Wien, am 06. Dezember 2013 - GLOBAL 2000 will von den drei großen österreichischen Drogerieketten BIPA, dm und Müller wissen, was sie zum Schutz ihrer KundInnen vor hormonell wirksamen Chemikalien (HWC) in Körperpflegeprodukten unternehmen werden, und bis wann. Der gestern veröffentlichte GLOBAL 2000 Kosmetik-Check zeigte unter anderem, dass jede zweite konventionelle Bodylotion mit HWC belastet ist. Besonders auffallend war dabei das schlechte Abschneiden sogenannter “Qualitätsmarken” wie Dove, Garnier oder Fa, bei denen bis zu 100 Prozent der getesteten Produkte durch hormonell wirksame Chemikalien belastet waren. Die Eigenmarken von dm, BIPA und Müller (Balea, MY, und Aveo) schneiden mit “nur” zwei von 25 untersuchten Bodylotions, die HWC (Parabene) enthalten - das sind acht Prozent - deutlich besser ab, wobei dm und BIPA jeweils ein belastetes Produkt in ihrem Eigenmarkensortiment hatten, und von der Müller-Eigenmarke Aveo gar keine belastete Bodylotions gefunden wurde.

“Diese Ergebnisse machen deutlich, dass für die drei größten in Österreich beheimateten Drogerieketten ein kompletter Ausstieg aus hormonell wirksamen Inhaltsstoffen in ihrem Eigenmarkensortiment eine lösbare Aufgabe sein dürfte.” sagt DI Dr. Helmut Burtscher, Biochemiker von GLOBAL 2000. “Für die Mitbewerber hätte ein solcher Schritt Vorbildwirkung und für die Kundinnen und Kunden wäre er ein unschätzbarer Gewinn! Denn im Drogeriemarkt das Kleingedruckten nach Zungenbrechern wie 'Propylparaben' absuchen zu müssen, ist eine Zumutung.”

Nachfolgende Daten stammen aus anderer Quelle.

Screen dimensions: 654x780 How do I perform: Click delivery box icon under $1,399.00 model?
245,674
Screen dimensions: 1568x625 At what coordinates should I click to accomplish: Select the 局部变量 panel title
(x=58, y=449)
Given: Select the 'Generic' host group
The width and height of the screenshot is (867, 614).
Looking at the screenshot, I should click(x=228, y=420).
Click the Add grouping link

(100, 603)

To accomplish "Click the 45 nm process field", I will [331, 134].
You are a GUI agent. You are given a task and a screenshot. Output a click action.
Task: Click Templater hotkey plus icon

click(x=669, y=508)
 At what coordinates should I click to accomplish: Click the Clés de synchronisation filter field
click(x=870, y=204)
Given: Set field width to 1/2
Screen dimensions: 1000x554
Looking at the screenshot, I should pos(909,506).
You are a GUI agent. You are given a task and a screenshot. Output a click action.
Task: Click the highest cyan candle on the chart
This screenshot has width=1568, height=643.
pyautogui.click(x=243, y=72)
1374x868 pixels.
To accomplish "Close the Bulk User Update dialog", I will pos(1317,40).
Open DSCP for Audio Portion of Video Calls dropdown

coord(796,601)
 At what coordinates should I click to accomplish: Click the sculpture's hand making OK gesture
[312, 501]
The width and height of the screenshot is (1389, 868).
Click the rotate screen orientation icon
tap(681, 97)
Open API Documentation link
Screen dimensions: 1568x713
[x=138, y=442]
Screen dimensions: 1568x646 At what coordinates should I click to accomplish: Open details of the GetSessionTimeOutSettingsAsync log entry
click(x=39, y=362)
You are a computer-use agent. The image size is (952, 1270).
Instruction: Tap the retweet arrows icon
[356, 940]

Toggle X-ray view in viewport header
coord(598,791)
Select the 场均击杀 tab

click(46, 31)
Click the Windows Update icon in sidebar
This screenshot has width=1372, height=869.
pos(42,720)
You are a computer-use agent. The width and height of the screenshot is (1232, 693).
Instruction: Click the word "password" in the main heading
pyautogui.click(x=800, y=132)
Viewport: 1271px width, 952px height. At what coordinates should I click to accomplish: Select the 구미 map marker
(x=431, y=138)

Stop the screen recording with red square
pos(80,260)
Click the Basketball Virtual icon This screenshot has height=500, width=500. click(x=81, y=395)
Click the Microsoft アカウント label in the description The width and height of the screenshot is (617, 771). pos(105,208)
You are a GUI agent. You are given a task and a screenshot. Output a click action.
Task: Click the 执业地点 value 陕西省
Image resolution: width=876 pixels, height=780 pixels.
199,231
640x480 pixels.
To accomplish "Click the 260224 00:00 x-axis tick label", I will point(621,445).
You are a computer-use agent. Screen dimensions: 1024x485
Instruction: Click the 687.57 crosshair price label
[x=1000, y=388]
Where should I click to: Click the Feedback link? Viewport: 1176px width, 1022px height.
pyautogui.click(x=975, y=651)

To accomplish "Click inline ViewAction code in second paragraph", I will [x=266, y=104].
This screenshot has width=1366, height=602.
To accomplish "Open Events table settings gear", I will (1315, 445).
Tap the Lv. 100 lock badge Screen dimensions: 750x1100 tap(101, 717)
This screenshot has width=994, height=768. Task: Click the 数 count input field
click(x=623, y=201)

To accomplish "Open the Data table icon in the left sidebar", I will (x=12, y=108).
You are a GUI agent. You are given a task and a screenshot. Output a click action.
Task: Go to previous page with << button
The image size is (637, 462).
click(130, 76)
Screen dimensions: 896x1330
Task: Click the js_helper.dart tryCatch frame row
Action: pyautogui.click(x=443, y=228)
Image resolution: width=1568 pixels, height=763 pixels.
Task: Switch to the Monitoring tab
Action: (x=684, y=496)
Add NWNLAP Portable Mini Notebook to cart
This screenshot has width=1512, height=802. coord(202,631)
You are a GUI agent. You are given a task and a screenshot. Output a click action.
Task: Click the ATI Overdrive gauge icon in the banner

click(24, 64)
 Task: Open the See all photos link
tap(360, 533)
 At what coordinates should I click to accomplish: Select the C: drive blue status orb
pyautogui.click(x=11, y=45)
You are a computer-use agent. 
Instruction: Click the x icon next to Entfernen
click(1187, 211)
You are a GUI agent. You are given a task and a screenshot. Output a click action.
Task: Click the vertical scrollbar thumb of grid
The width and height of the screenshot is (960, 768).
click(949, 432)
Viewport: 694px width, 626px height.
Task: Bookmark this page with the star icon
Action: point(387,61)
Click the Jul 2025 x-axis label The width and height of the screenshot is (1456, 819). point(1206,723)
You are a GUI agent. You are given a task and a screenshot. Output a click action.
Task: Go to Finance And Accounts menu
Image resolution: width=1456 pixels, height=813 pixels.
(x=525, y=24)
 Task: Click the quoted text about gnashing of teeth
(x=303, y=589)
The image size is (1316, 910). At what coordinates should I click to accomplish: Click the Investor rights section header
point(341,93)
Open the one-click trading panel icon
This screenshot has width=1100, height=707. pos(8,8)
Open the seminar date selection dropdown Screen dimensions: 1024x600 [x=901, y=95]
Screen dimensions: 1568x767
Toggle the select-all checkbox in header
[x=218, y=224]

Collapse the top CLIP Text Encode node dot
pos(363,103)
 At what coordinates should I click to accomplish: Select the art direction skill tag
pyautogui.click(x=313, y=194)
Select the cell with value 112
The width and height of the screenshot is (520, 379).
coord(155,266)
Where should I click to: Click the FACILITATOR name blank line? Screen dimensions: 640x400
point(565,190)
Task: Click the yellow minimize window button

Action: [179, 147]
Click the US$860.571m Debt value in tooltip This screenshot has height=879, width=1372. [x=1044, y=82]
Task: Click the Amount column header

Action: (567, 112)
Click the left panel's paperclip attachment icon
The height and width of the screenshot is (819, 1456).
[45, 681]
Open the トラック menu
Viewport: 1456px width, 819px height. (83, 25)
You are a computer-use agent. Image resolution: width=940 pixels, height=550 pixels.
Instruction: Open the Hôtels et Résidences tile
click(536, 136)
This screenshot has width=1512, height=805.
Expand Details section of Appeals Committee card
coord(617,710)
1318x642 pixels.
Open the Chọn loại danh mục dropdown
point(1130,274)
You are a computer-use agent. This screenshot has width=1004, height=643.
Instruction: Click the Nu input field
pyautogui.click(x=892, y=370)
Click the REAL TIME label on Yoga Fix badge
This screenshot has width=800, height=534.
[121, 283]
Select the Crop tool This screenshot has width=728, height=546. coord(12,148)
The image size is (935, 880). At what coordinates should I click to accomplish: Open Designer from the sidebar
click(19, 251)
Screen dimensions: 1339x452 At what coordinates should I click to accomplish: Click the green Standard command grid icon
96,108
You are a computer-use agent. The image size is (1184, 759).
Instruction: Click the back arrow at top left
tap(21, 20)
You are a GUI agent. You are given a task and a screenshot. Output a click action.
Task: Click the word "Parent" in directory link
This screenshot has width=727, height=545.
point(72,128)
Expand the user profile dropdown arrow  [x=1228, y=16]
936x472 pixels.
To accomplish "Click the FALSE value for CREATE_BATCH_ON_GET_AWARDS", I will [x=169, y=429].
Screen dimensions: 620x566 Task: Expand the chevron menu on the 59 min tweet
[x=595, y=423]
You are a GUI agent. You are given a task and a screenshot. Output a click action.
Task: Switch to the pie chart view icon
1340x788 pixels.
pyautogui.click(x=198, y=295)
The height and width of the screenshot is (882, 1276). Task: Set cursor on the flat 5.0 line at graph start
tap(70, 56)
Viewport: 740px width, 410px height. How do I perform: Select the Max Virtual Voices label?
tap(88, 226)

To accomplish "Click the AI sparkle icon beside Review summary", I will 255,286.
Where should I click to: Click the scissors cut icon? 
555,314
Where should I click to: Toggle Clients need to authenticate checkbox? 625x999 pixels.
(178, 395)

Aus diesem Grund stellt GLOBAL 2000 in einem Schreiben an dm, BIPA und Müller folgende Fragen:

  1. Welche Maßnahmen werden Sie setzen um hormonell wirksamen Chemikalien wie Parabene, Ethylhexyl Methoxycinnamate, Phthalate etc. aus den Körperpflegeprodukten ihres Eigenmarken-Sortiments zu entfernen?

  2. In welchem Zeitplan werden Sie diese Maßnahmen umsetzen?

  3. Bis wann können ihre Kundinnen und Kunden damit rechnen, dass alle Eigenmarken-Artikel frei von hormonell wirksamen Chemikalien sind?

“Die Reaktionen von besorgten Konsumenten und Konsumentinnen, die seit der Veröffentlichung der Ergebnisse unseres Kosmetik-Checks bei GLOBAL 2000 eingehen, machen deutlich, wie wichtig ihnen die Sicherheit ihrer Körperpflegeprodukte ist. Das deutlich bessere Abschneiden der Eigenmarken zeigt, dass sich die großen Drogeriemärkten dieser Tatsache und ihrer Verantwortung gegenüber ihren KundInnen durchaus bewusst sind.” sagt Burtscher. “Deswegen und aufgrund erster positiver Signale zweier dieser Drogeriemärkte ist GLOBAL 2000 zuversichtlich, dass sich im Bereich der genannten Eigenmarken schon in näherer Zukunft Verbesserungen der Sicherheit für KonsumentInnen ergeben könnten.”

Auf der von GLOBAL 2000 eingerichtete Website www.global2000.at/kosmetikcheck finden KonsumentInnen die Möglichkeit mittels eines Web Formular ihre Sorge über HWC in Körperpflegeprodukten Ausdruck zu verleihen und die Hersteller aufzufordern diese problematischen Stoffe aus ihren Produkten zu entfernen.